AIM OF THE EXERCISE:
Set down each line from the line holding "You are a GUI" to the last line of the entries below, exactly, with both ends included and without pictures.

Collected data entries
________________________

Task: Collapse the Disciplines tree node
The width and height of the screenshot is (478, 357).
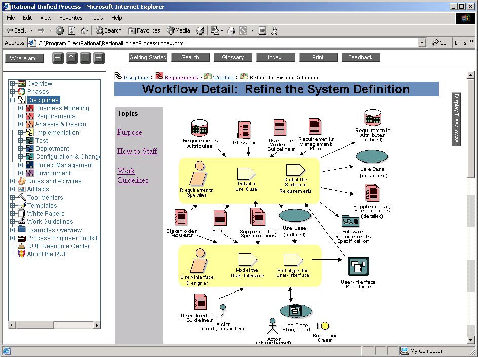Action: pyautogui.click(x=12, y=100)
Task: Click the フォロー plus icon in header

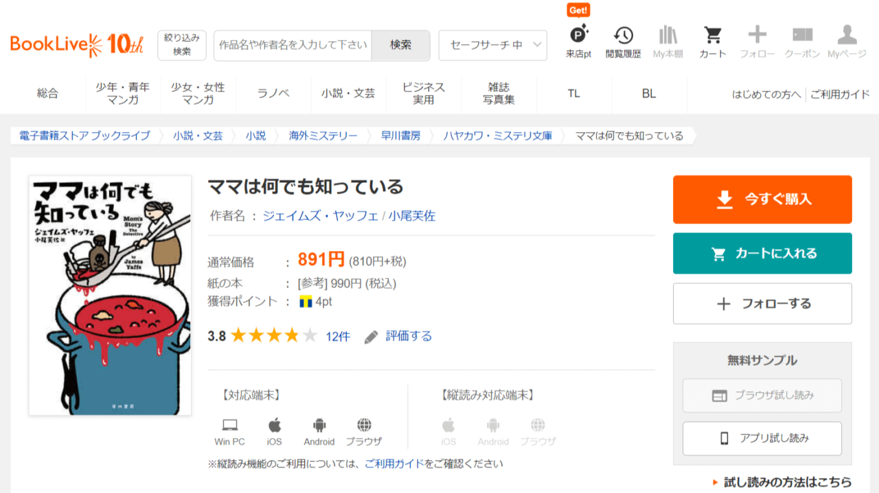Action: pos(757,36)
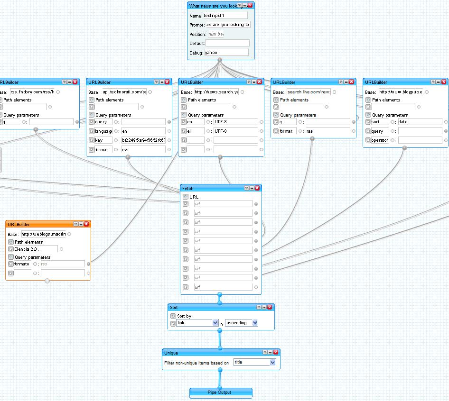
Task: Click the Pipe Output module
Action: click(221, 392)
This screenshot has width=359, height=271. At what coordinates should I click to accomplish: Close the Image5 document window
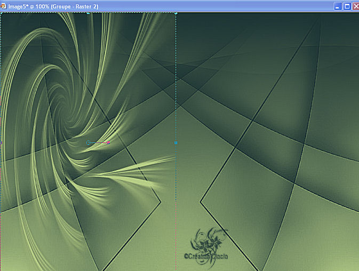point(355,6)
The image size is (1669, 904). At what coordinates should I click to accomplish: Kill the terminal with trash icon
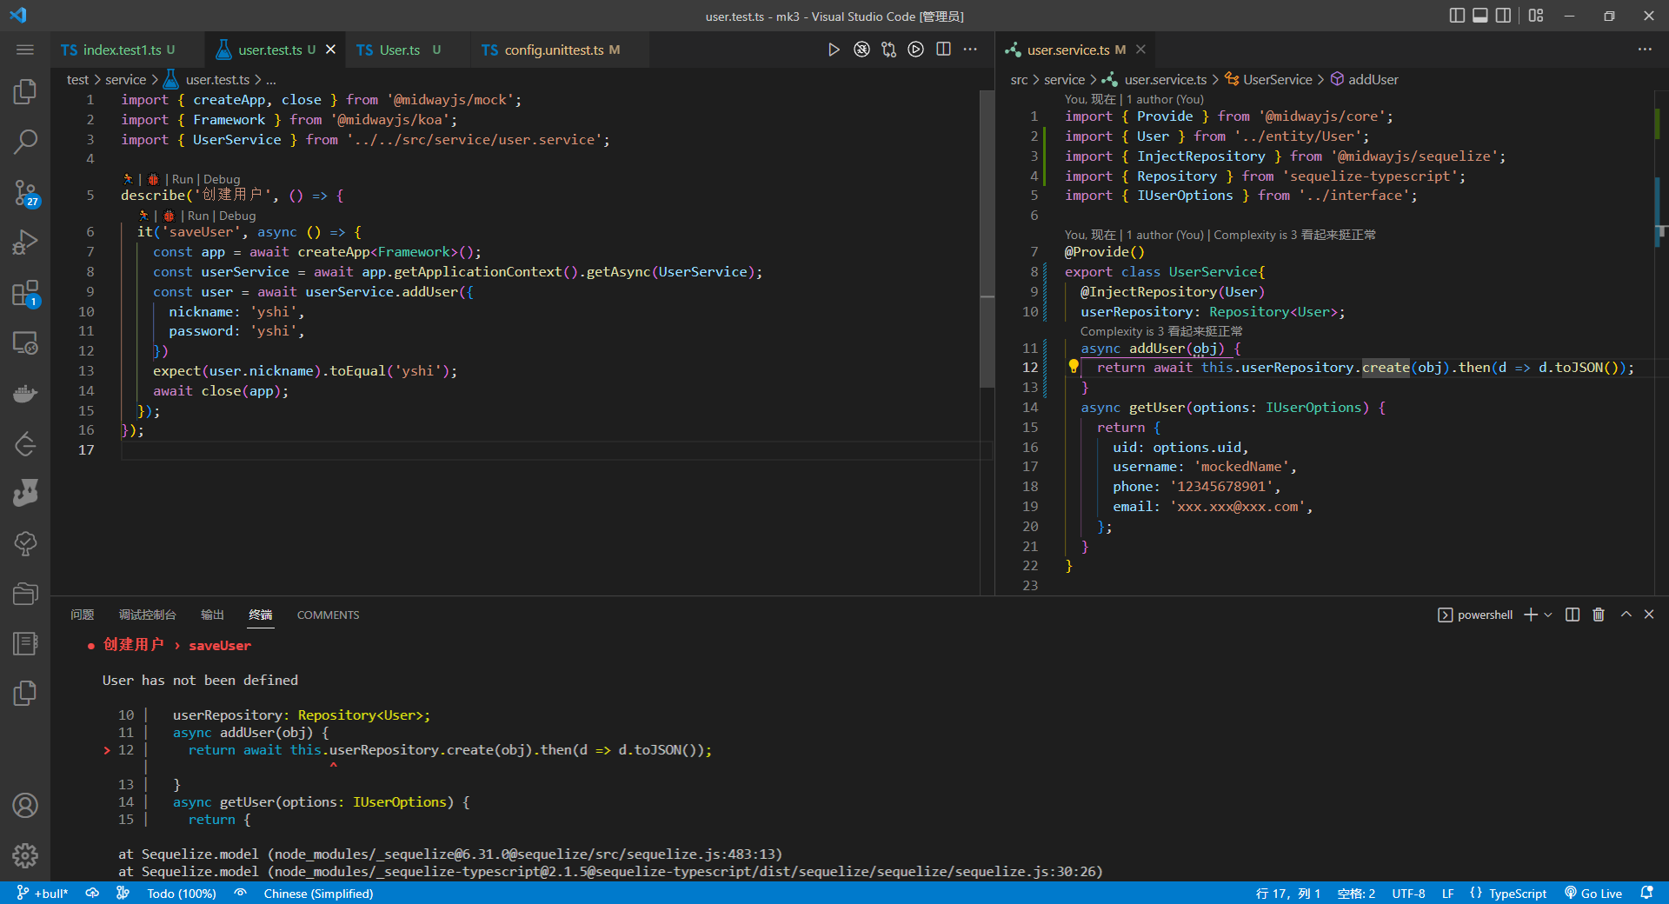tap(1598, 615)
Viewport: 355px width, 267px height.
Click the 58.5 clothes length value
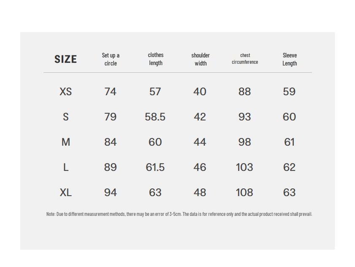click(x=155, y=117)
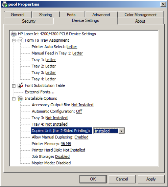The image size is (168, 187).
Task: Open the Duplex Unit Installed dropdown
Action: (122, 131)
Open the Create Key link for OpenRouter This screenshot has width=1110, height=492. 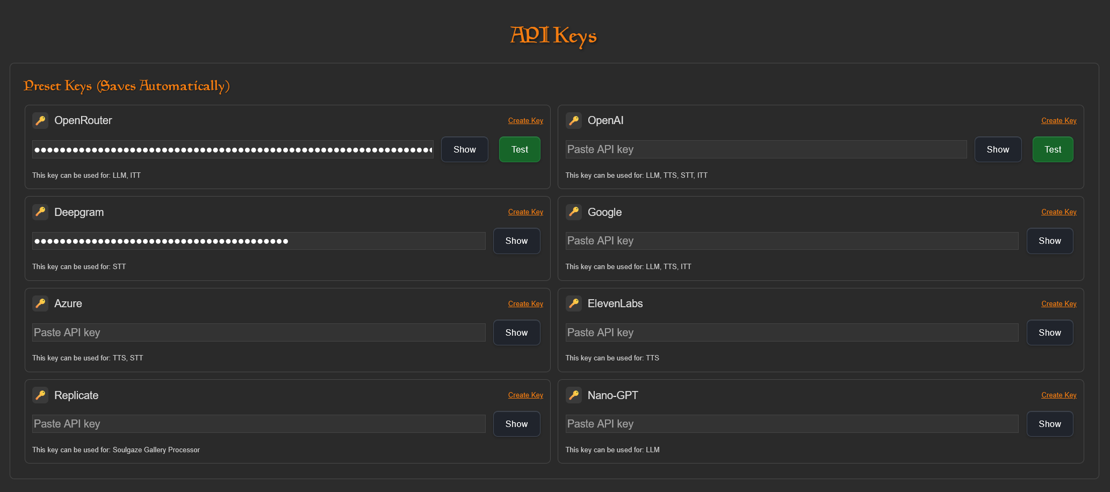point(525,121)
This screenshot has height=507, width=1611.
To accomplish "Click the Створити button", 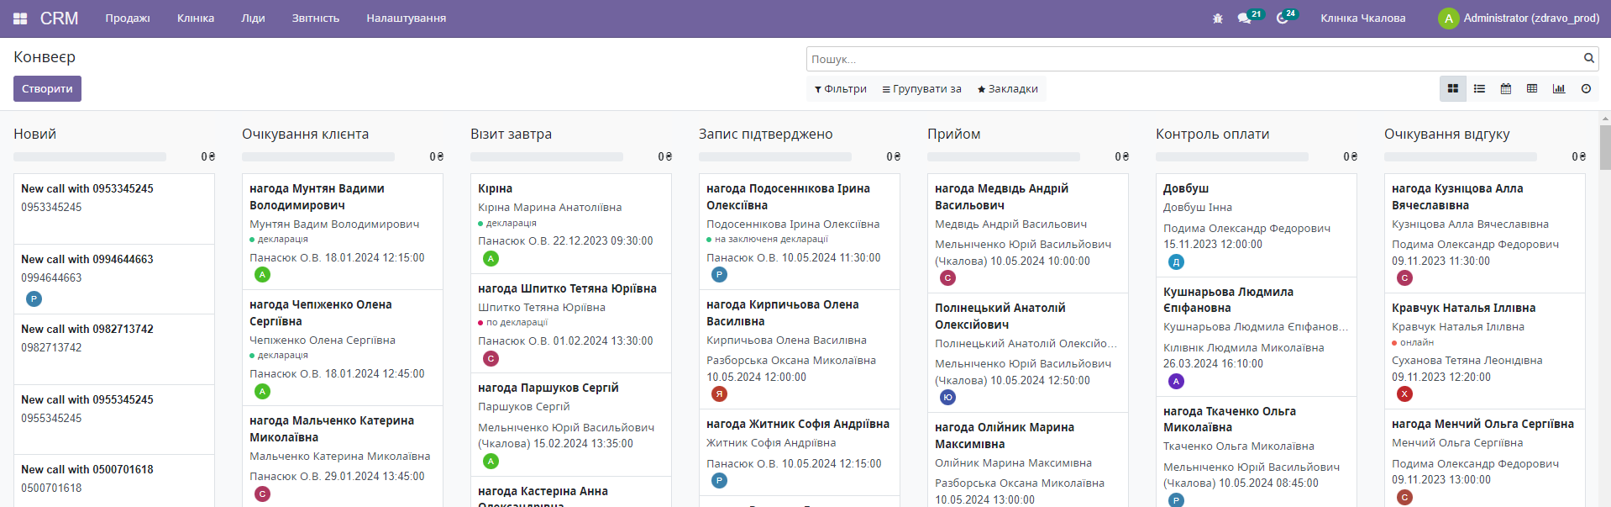I will [x=47, y=89].
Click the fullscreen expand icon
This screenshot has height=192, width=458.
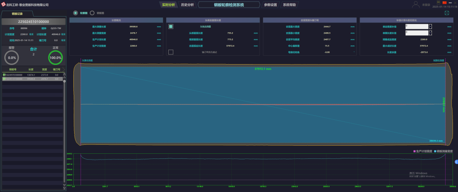pyautogui.click(x=447, y=13)
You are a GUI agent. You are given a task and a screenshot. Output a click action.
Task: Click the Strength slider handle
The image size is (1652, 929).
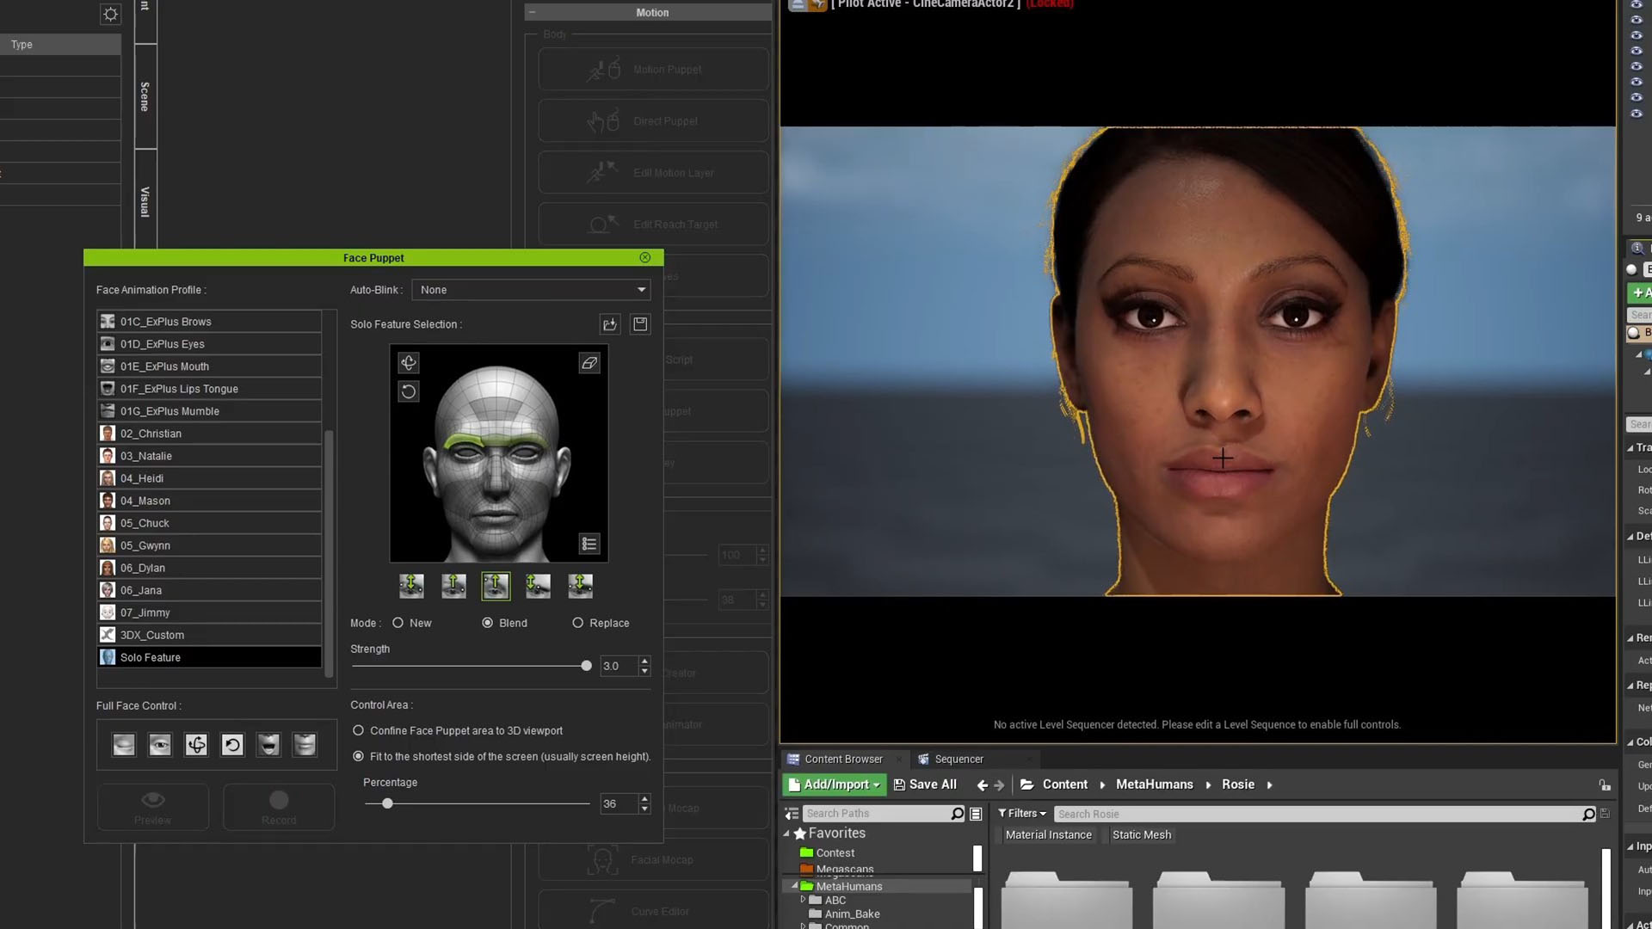[x=587, y=666]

________________________

ANSWER BOX:
You are a GUI agent. You are given a task and a screenshot. Output a click action.
Task: Click the Strength slider handle
The image size is (1652, 929).
[x=587, y=666]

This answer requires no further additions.